## REQUIRED ACTION
Straight copy, no pictures: transcribe each entry as it stands.

(Stored items)
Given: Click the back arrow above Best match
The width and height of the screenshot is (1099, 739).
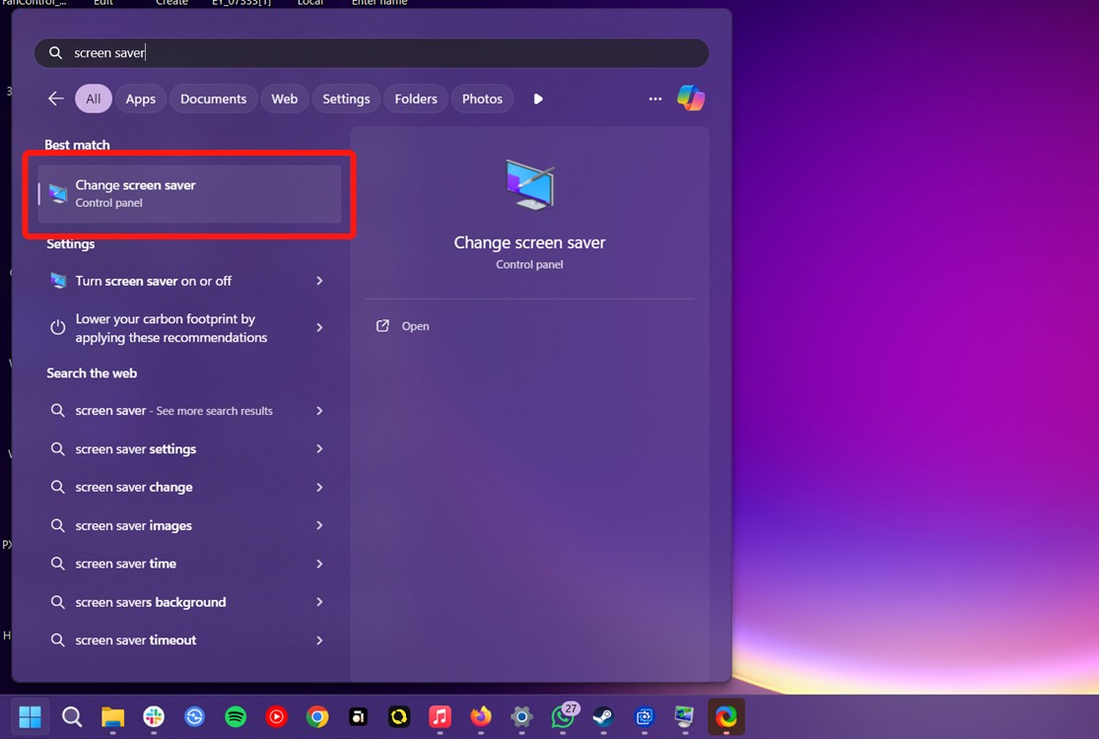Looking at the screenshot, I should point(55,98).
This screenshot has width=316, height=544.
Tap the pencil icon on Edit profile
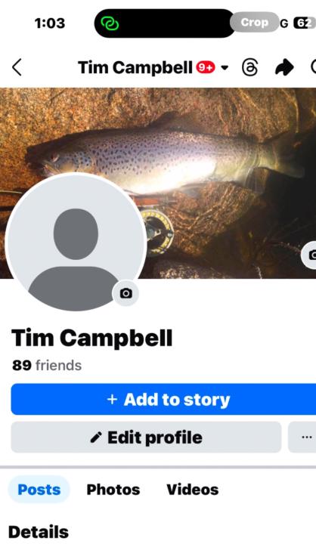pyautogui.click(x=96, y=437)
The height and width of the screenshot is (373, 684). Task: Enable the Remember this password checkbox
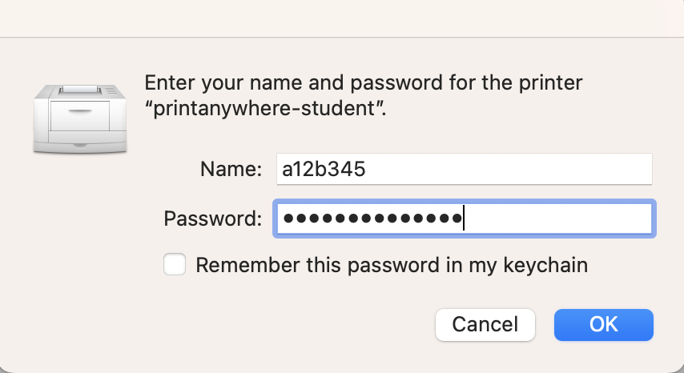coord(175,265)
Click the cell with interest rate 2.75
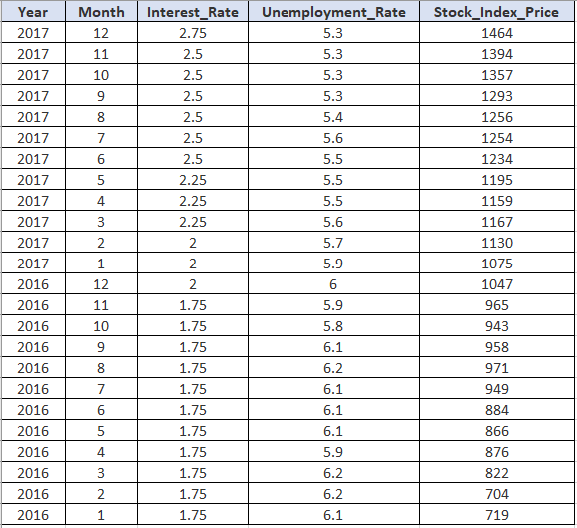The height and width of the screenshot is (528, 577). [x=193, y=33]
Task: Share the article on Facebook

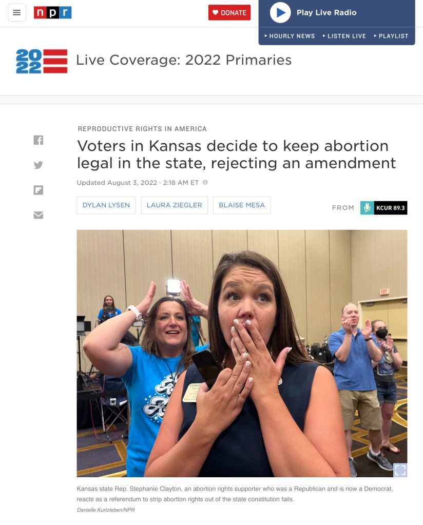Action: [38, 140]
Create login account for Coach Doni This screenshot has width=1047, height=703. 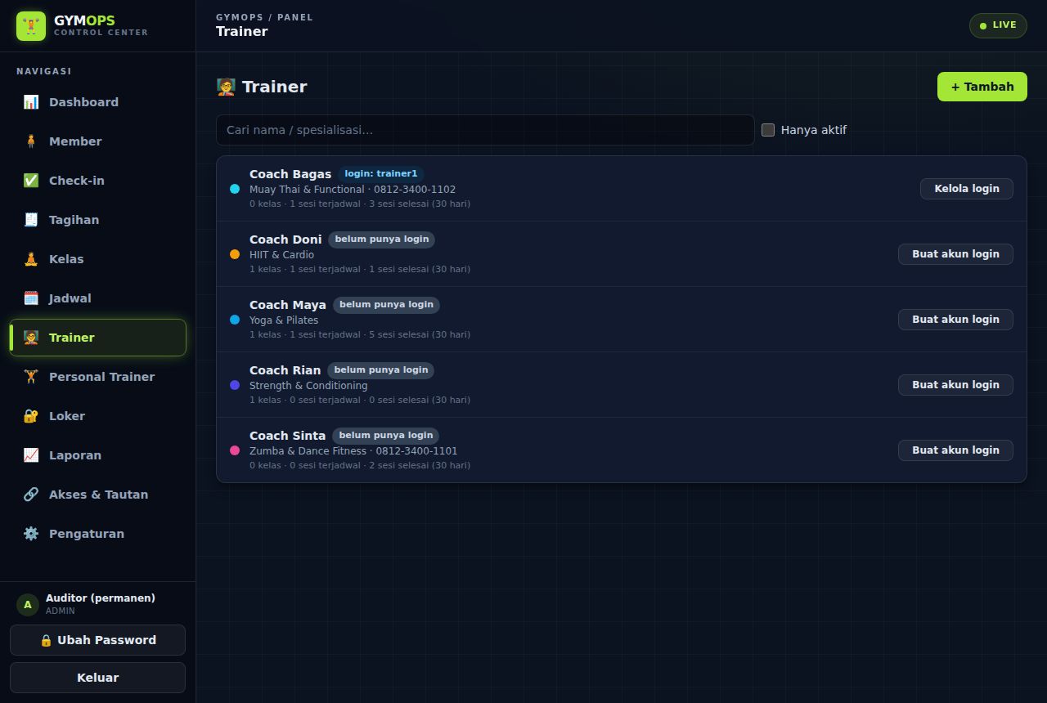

## RESULT FOR THIS TASK
Given: Click the back arrow above Best match
The width and height of the screenshot is (1099, 739).
Looking at the screenshot, I should point(55,98).
This screenshot has width=316, height=544.
Tap the pencil icon on Edit profile
pyautogui.click(x=96, y=437)
The height and width of the screenshot is (373, 684). Task: Enable the Remember this password checkbox
coord(175,265)
Click the cell with interest rate 2.75
The height and width of the screenshot is (528, 577). [x=193, y=33]
Task: Share the article on Facebook

Action: [38, 140]
Create login account for Coach Doni This screenshot has width=1047, height=703. 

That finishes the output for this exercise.